AliveCor Kardia Mobile: Medical-grade EKGs from your iPhone

What a great time to be alive! Our smartphones have gone beyond just being communications devices and are rapidly morphing into "medical tricorders" that can provide insights into our health. For heart patients, getting an EKG meant one of two things -- going to a doctor's office and getting hooked up, or wearing a Holter monitor to capture heart activity data during normal life activities. AliveCor created the Kardia Mobile, a $99 FDA-approved device for taking instant medical-grade EKGs in 30 seconds using a small sensor pad and a smartphone or tablet.

In that 30-second reading, Kardia Mobile can determine if your heart is beating normally or if atrial fibrillation is detected. Heart activity data can be captured and saved, then shared with a doctor in seconds. 

The accompanying iOS app provides a way to not only see the live EKG recording and pulse rate, but to record how you're feeling at the time of the measurement. Once the measurement is complete, Kardia does an instant analysis showing possible findings. If readings are of concern, the result can be sent to Kardia's Clinician Review service, or shared with your own cardiologist. A comprehensive review by a board certified cardiologist is just $19, while a quick review by a licensed cardiac technician is $9. The Kardia app now also captures blood pressure measurements, so it's possible to see how readings vary over time and if hypertension is linked to abnormal EKG results. 
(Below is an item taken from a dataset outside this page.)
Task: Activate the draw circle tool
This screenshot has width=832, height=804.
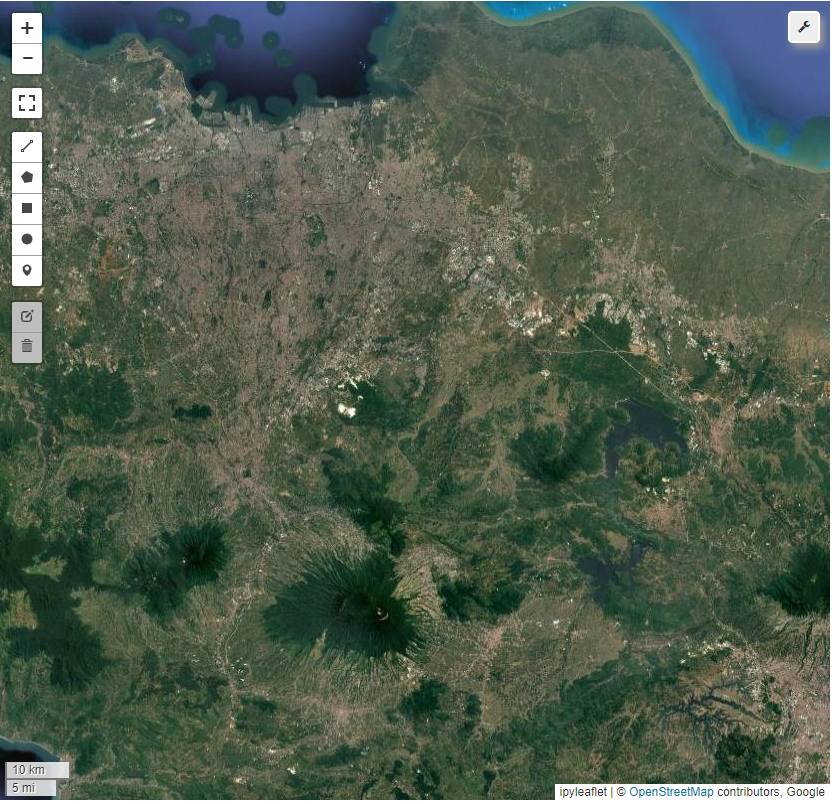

Kardia Mobile has been approved for sale in the US, Canada, Australia, Germany, Ireland, India, Netherlands, New Zealand, Spain, Hong Kong, and the UK. The small, credit card-sized device can be used separately from the iPhone or attached to the back of an iPhone case. 

If you think Kardia Mobile is cool, Apple Watch wearers will soon have the Kardia Band for Apple Watch. It's a medical-grade mobile EKG watchband that works with a Watch app to capture an EKG on demand, providing instant detection of atrial fibrillation of normal heart rhythm. The device is currently pending FDA clearance.